The presentation will be about a country’s media policy and systems, I will cover one and my partner (as yet to be discovered) will study another. Then we shall come together to compare the two countries and put forward a presentation.

I am interested in 3 countries currently, the first being the UK: I have come to realise that although I am coping well and learning as I’m going I still don’t know a hell of a lot about the media policies of Britain. I am slowly getting through McNae’s Essential Law for Journalists (2007) as recommended by Marcos Young and I’m sure I will have a better understanding of common law and practices by the end of the year anyway.

So part of me thinks the US would be very interesting as I could see myself working in the US and I am generally interested in their media policies as some of it seems to be so much more heavily influenced by the government (or at least some of the major corps do), so I would enjoy that one quite a bit.

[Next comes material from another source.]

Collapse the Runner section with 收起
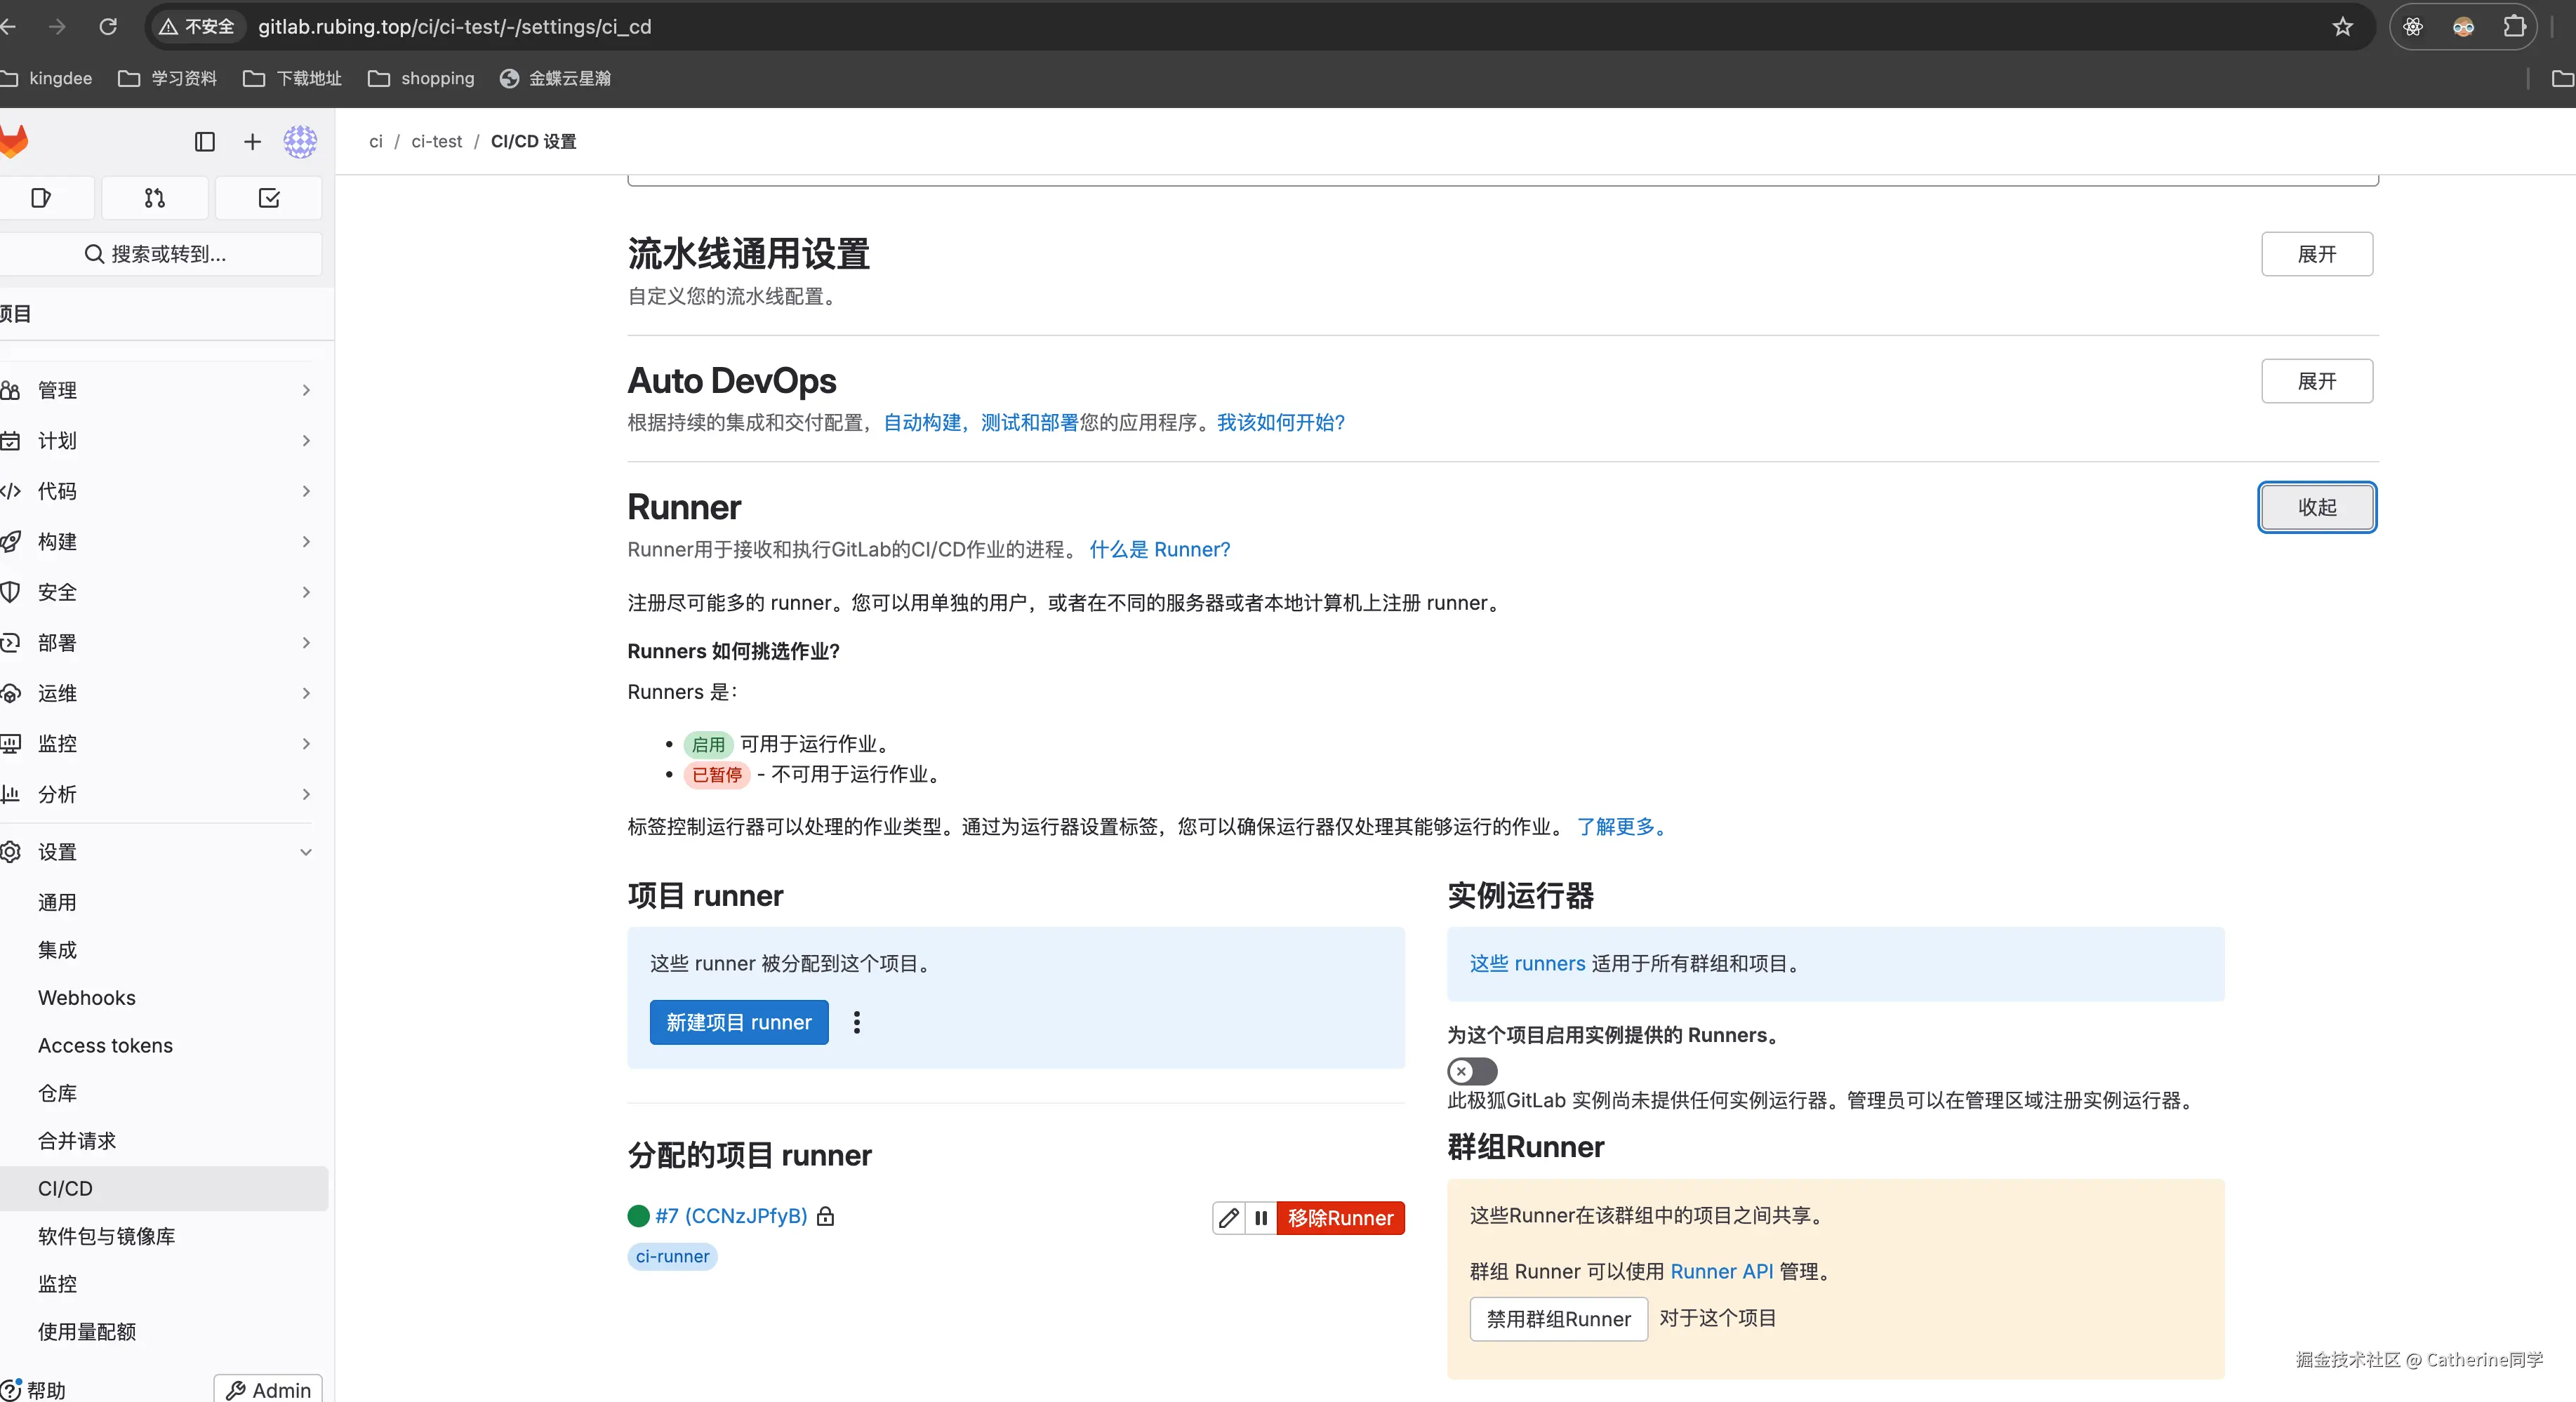 2316,507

Another one I would take great interest in is the Czech Republic. I would be keen to study the change in journalistic freedoms this former Soviet occupied state has seen since the collapse of the Berlin Wall and I doubt there are too many people considering covering Central Europe.

A lot of my decision will be based who I am partnered up with. I will consider some more then get back to you. In the meantime I have LOTS of reading to do for this module and I’ll be writing about Global Communication – Theories, Stakeholders and Trends McPhail (2006) shortly. So don’t go anywhere, we’ll be back after this short commercial break.